Anote, a cada 20 segundos (ou outro intervalo de tempo), a cota por onde passa a arruela.
Com esse conjunto de par de dados (tempo e cota) construa o gráfico "cota x tempo".

Como esse texto, numa primeira mão, destina-se ao professor, poderemos dispensar detalhes no desenvolvimento do estudo do movimento uniforme. Daí para a frente tem-se todo o trabalho de análise já comum em outros experimentos do tipo, tais como:
Bolinha de gude dentro da água do tubo de vidro (perigo de quebrar o tubo e dificuldade em obtê-lo);
Bolina de aço dentro do óleo do tubo de vidro (e tem que usar ímã para levar a bolinha para cima);
Bolha de ar em tubo com água etc.

Verifique o comportamento com várias arruelas, mais finas e mais grossas, mais leves e mais pesadas, mais estreitas e mais largas etc. Com arruela adequada o "tempo de queda" pode superar os três minutos para descer 1 metro!

Dica
Selecione duas arruelas cujas velocidades de queda em movimento uniforme sejam diferentes. Coloque as duas arruelas na vareta (a mais lenta por cima da mais rápida) mantendo-as afastadas, com os mesmos dedos, cerca de
5 mm. Abandone simultaneamente as duas arruelas. Uma descerá com velocidade escalar média V (a de baixo) e a outra com V', sendo V > V'. No decorrer do tempo, a distância (D) entre elas irá aumentando. Eis uma boa questão para os meninos: escrever a função D = f(t) que fornece, em cada instante, a distância entre as arruelas.

Comentário
A lentidão e regularidade do movimento de descida de uma arruela, no caso geral, acompanhado de um ruído especial, torna o experimento ideal para sala de aula e serve, por outro lado, para o professor explicar os "macetes" do uso do cronômetro (cartilagem da mão que deve ser comprimida antes do mecanismo acionar realmente o cronômetro etc.) e sobre os cursos oficiais para cronometristas (pelo que soube, alguns para corridas de cavalos, duravam cerca de 3 anos!).
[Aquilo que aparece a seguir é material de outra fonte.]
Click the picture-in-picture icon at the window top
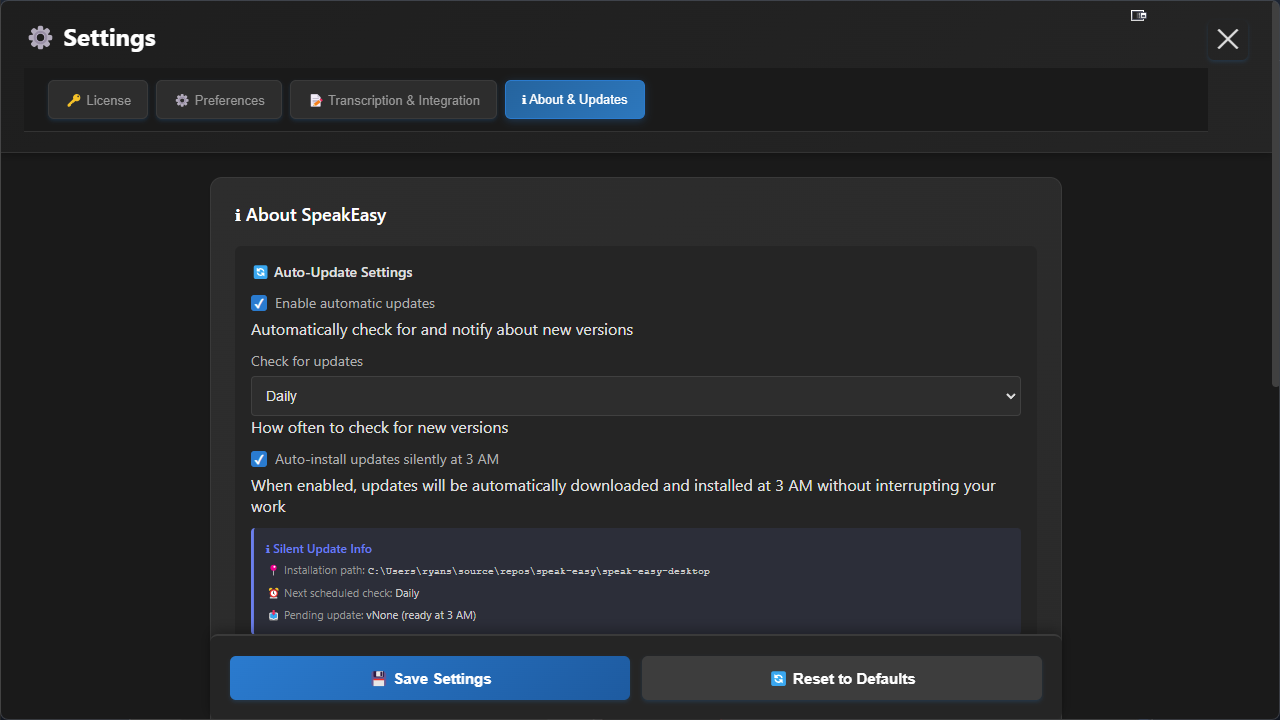Screen dimensions: 1280x720 click(x=1138, y=15)
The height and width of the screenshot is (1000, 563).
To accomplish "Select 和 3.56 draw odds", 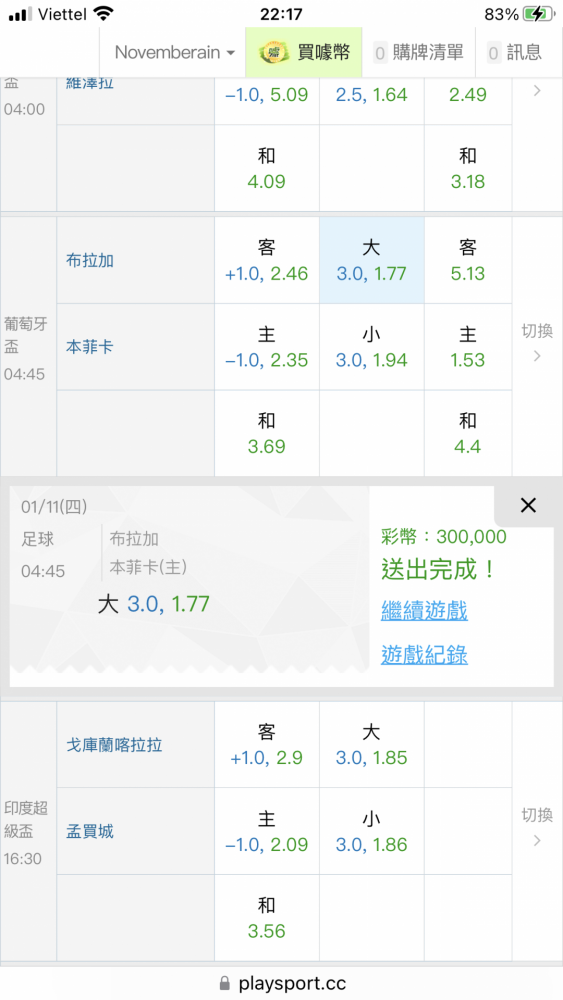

Estou preparando uma filmagem do movimento (junto com cronômetro e régua) para examiná-lo, com detalhes, em câmara lenta. Em cada instante, não deve ser um movimento simples. Já devemos prever combinações de quedas livres, oscilações forçadas e entretidas, choques mecânicos e atritos. A agitação da arruela deve provocar, também, movimento turbilhonar no ar. Aguardemos.